Da quel momento nasce la passione per gli oggetti in disuso, che chiamerà Rotod. Torniamo all’interno del laboratorio dove mi mostra vari componenti di macchinari antichi. Li chiama per nome con entusiasmo e ognuno di loro, nella sua funzione, può essere interpretato metaforicamente: «Prendi una memoria, appena loro vedono la luce si dimenticano tutto. I condensatori, che possono essere di vari tipi, accumulano energia per poi rilasciarla al momento giusto. Poi ci sono i dioli, quelli un po’più dispettosi, perché si lasciano attraversare dalla corrente solo in un senso, invece le resistenze si lasciano attraversare solo fino a che vogliono loro».

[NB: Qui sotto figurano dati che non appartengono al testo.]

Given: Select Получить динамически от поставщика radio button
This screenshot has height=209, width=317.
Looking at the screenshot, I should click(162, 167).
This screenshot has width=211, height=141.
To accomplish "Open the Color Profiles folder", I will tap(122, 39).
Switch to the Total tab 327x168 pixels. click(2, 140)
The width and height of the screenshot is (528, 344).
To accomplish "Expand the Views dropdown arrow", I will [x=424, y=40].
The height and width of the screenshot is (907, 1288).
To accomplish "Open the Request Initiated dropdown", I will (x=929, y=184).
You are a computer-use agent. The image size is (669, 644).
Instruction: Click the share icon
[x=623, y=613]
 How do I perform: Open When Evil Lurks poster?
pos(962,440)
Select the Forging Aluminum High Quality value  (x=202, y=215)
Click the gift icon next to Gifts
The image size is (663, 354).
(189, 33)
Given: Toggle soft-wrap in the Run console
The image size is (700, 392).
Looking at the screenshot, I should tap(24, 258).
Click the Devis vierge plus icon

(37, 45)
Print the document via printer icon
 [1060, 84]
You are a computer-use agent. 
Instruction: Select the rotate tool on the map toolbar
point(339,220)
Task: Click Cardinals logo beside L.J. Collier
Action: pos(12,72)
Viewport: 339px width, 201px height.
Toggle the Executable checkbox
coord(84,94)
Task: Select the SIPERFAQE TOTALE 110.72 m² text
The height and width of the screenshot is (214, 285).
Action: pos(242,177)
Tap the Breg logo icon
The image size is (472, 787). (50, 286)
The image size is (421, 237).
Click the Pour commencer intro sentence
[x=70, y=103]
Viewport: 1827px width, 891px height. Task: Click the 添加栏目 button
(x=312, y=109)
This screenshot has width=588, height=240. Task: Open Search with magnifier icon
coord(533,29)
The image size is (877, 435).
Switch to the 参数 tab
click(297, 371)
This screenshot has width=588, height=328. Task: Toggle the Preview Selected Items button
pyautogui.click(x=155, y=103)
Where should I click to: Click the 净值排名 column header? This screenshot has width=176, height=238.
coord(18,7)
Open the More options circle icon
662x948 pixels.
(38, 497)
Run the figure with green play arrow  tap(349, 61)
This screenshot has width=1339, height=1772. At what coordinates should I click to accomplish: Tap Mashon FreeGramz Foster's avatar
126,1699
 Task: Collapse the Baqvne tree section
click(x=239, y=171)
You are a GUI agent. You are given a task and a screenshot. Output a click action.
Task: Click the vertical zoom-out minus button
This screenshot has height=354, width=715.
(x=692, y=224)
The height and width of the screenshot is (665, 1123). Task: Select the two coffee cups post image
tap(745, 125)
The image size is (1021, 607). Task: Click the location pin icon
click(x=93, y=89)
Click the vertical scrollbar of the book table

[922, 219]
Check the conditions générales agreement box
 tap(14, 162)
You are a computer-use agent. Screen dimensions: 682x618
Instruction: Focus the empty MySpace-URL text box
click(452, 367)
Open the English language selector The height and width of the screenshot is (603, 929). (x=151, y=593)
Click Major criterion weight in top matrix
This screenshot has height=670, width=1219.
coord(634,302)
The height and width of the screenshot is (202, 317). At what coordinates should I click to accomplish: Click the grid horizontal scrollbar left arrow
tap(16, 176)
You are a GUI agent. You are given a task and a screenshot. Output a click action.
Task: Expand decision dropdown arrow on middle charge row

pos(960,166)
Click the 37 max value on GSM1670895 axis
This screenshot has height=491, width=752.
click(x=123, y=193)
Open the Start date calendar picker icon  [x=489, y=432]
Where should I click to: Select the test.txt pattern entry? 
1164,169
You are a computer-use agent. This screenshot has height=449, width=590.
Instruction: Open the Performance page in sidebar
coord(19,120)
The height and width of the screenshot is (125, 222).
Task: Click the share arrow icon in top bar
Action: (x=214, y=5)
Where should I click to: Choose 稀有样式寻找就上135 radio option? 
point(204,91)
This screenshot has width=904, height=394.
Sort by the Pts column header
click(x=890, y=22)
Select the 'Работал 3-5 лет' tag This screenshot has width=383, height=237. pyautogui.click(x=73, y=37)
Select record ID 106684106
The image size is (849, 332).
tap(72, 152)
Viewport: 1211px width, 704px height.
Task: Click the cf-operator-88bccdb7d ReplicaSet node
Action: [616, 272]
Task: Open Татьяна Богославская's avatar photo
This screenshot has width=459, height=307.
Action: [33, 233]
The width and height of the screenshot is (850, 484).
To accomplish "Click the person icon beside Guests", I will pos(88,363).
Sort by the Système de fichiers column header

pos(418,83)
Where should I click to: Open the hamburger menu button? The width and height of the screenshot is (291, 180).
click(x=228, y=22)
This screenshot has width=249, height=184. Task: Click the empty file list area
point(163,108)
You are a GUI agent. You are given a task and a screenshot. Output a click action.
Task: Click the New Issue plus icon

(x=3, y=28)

Non avrei mai pensato che elementi così apparentemente freddi e insignificanti potessero avere una chiave di lettura così poetica. I Rotod sono componenti elettronici che riprendono vita, il loro assemblamento è come un mosaico armonico, «una di quelle migliaia di componenti che formano le mie sculture potrebbe essere anche il singolo individuo che insieme agli altri si aggrega in virtù di qualcosa di comune», mi spiega.
Rosa è d’ispirazione dadaista, da cui trae l’aspetto divertente, l’uso di oggetti comuni nascosti dietro l’apparente perfezione dell’opera. «L’arte è disobbedienza – spiega – stai creando qualcosa che non è scontata, uno strappo, e poi finisci come Fontana che strappa la tela, per vedere com’è la realtà dietro, per capire». Gli artisti sono così, adeguano la realtà ai loro sogni, «è un destino bellissimo», mi confessa.
Fa arte per un motivo molto semplice: la fa stare bene. «I miei quadri sono pop, è dare all’arte il suo significato, ovvero decorativo, quello di farci stare bene, di invitarci a fare delle riflessioni mentre osserviamo. Noi artisti siamo delle anime sofferenti, ma credo che siamo venuti al mondo per vedere il bello, per capire che il bello può nascere anche dalle cose brutte».
Cosa vuol dire davvero fare arte? «Per me è saper rubare le storie nell’invisibile e riproporle nel presente. Fare arte è come avere un equipaggiamento in più per affrontare la vita, serve per fare luce dove luce non c’è, e fare luce significa però anche creare un’ombra». E secondo voi chi se la becca quell’ombra?